----- PROVIDED MATERIAL -----
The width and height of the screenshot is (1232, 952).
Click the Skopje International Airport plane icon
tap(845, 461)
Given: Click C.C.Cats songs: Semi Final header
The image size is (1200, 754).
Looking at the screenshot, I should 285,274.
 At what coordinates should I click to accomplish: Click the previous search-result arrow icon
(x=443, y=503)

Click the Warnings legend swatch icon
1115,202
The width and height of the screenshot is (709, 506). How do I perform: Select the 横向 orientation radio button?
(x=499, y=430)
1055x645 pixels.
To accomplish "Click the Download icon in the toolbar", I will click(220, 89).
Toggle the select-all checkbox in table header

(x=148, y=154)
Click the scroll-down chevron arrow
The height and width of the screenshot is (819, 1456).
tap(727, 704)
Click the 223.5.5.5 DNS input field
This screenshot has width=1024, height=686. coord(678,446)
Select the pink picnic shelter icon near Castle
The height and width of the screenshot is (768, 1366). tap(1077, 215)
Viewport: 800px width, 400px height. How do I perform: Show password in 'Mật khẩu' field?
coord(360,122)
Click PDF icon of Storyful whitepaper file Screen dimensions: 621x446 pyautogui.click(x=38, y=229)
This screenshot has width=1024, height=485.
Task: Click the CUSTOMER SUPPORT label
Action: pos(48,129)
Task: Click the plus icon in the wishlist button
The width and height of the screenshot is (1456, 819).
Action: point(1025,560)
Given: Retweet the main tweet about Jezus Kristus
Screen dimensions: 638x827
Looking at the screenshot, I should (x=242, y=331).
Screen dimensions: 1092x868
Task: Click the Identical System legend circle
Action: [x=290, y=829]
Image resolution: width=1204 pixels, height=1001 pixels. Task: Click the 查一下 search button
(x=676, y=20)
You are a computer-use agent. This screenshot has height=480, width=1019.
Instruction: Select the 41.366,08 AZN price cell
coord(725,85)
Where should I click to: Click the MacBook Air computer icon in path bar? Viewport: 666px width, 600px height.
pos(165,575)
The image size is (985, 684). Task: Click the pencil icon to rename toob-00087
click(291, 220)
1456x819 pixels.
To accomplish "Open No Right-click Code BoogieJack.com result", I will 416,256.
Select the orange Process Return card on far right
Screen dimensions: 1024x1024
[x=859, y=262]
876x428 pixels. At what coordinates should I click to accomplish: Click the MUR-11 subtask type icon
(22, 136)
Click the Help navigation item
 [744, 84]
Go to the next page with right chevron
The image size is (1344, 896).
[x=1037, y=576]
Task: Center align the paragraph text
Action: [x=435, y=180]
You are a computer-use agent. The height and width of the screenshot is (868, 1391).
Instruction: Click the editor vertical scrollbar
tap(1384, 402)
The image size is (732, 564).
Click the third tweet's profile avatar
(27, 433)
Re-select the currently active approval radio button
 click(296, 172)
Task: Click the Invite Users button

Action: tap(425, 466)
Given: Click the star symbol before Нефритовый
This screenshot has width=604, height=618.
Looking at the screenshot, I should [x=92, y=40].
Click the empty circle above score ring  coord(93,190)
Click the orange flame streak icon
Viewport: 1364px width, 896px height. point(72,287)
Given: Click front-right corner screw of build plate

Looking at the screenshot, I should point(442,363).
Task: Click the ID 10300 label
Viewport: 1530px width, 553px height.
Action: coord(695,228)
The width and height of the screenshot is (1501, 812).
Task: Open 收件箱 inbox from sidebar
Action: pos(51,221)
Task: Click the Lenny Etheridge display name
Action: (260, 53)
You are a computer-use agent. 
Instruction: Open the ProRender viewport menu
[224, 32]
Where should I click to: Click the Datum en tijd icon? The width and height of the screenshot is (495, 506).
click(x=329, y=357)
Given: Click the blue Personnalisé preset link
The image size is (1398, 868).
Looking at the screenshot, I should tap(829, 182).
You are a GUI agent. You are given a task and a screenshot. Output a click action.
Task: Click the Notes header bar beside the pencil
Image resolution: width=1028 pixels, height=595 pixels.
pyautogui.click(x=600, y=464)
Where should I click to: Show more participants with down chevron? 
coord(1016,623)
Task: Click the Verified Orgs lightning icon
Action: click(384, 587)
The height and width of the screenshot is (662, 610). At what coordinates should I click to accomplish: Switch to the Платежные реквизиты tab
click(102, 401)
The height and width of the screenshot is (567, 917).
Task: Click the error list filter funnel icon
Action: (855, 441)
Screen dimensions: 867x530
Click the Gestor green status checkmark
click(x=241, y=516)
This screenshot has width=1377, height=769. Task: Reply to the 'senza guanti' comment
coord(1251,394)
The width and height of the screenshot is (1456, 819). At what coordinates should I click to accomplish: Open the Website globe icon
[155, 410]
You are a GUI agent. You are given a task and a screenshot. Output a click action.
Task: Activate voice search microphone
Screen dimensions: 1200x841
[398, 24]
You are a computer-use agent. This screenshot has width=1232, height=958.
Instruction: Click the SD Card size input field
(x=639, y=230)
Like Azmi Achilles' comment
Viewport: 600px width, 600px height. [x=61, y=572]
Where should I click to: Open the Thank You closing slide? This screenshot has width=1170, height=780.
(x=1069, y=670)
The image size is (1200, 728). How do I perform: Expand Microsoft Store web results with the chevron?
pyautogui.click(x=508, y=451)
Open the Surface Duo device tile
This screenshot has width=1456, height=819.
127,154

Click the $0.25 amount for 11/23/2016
-----
(STATED PROBLEM) Which lines in the items above contain the word "Instruction", matching case exactly? Show each of those lines in full.

(ANSWER BELOW)
Instruction: Select the 41.366,08 AZN price cell
Instruction: Click the editor vertical scrollbar
Instruction: Open the ProRender viewport menu
Instruction: Click the SD Card size input field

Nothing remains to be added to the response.